# The task:
Pictures are to be left out; every line from the one that holds "Open the Alerts tab" to the end of the data is to be retyped exactly.

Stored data
○ ○ ○ ○

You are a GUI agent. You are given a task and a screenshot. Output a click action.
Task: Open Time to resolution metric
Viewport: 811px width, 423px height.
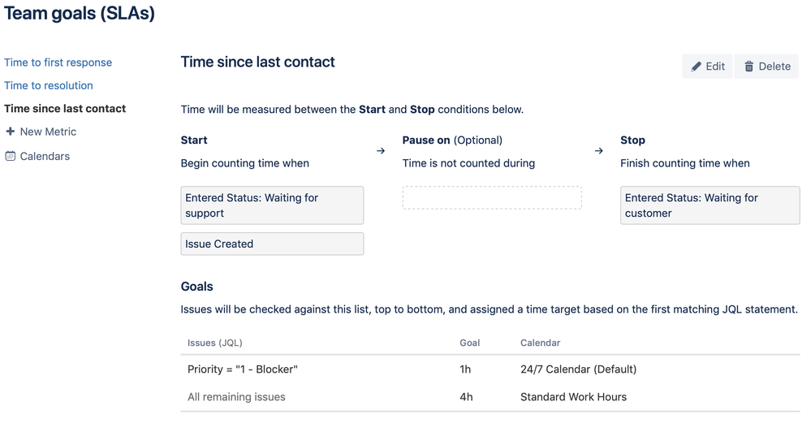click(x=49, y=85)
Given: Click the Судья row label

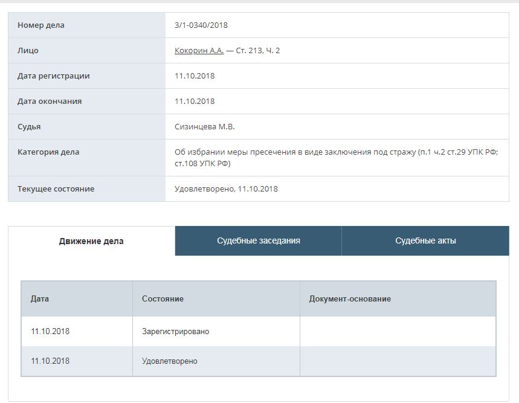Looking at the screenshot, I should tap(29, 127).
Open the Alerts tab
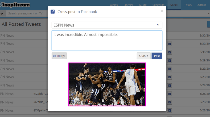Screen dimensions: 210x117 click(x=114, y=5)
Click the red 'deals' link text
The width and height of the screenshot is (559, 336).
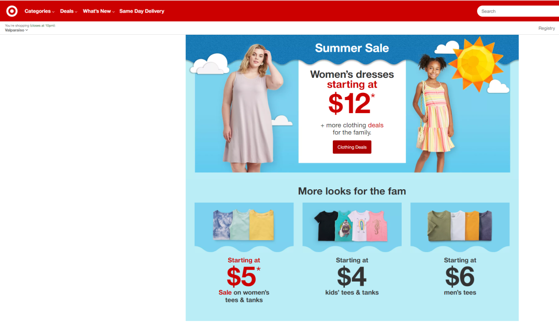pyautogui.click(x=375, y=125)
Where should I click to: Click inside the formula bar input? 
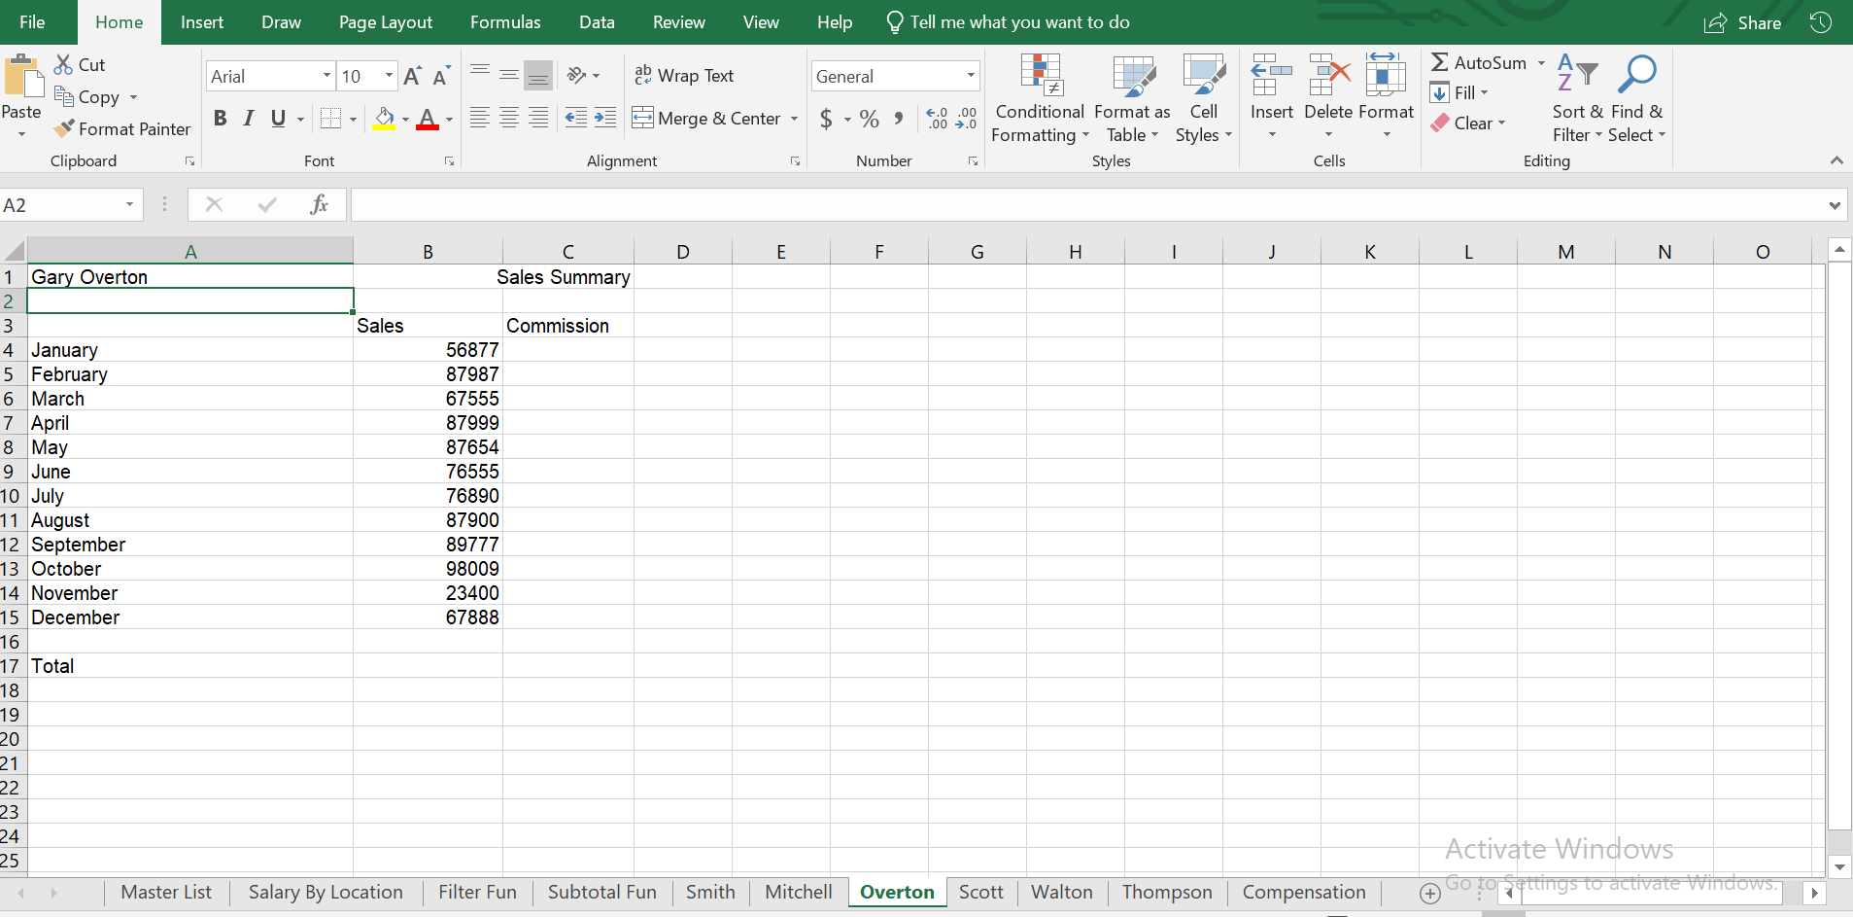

○ ○ ○ ○

# Result of this task:
Open the Alerts tab
Screen dimensions: 210x117 click(x=114, y=5)
Click the red 'deals' link text
The width and height of the screenshot is (559, 336).
pyautogui.click(x=375, y=125)
Where should I click to: Click inside the formula bar input? 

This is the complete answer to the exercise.